> [STORED DATA]:
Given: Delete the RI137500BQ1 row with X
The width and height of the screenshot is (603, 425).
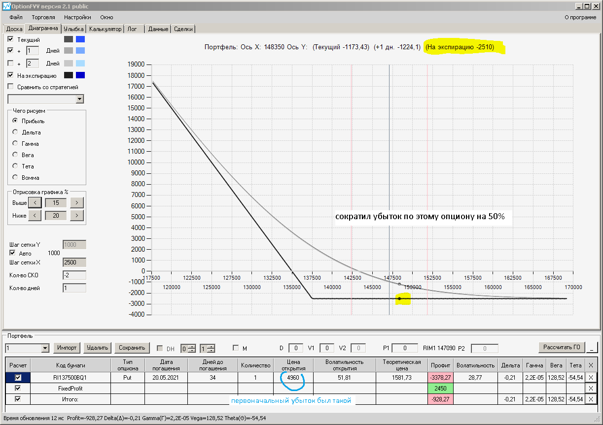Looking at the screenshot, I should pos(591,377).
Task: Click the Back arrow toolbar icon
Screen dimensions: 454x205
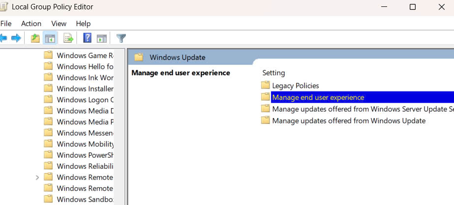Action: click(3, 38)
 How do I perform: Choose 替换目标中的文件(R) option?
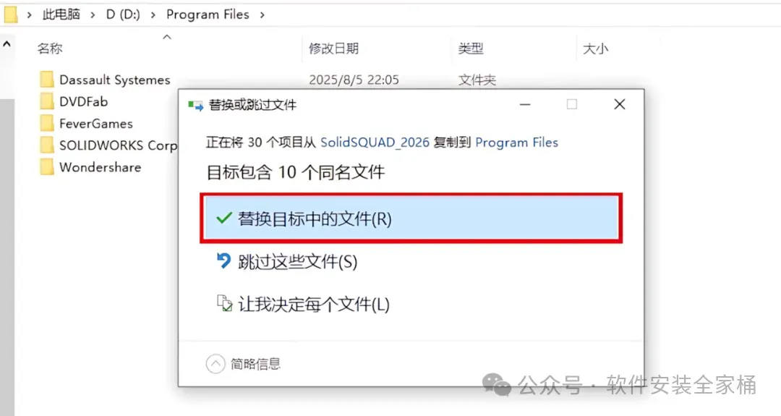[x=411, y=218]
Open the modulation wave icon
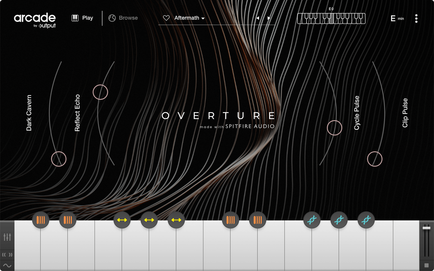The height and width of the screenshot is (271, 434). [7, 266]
---
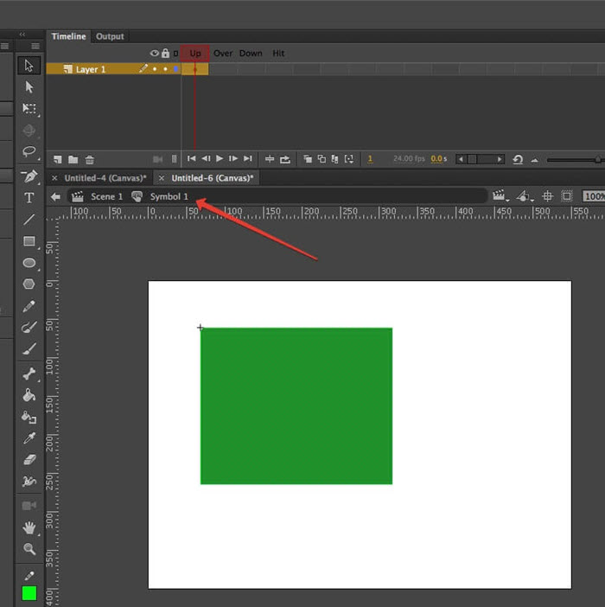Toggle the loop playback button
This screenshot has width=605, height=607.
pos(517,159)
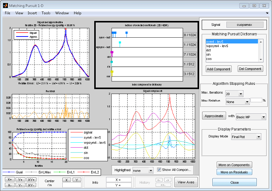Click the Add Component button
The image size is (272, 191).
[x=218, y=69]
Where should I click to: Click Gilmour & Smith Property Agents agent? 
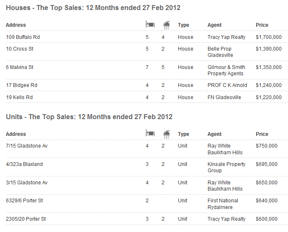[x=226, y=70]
---
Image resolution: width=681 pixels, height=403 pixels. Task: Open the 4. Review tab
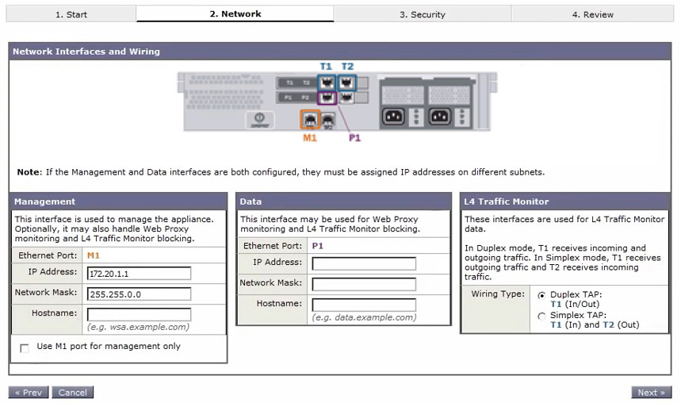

> [PROBLEM REQUIREMENTS]: The response must consist solely of the number of lines in the listing above that contain "Task".

> [OUTPUT BELOW]: 2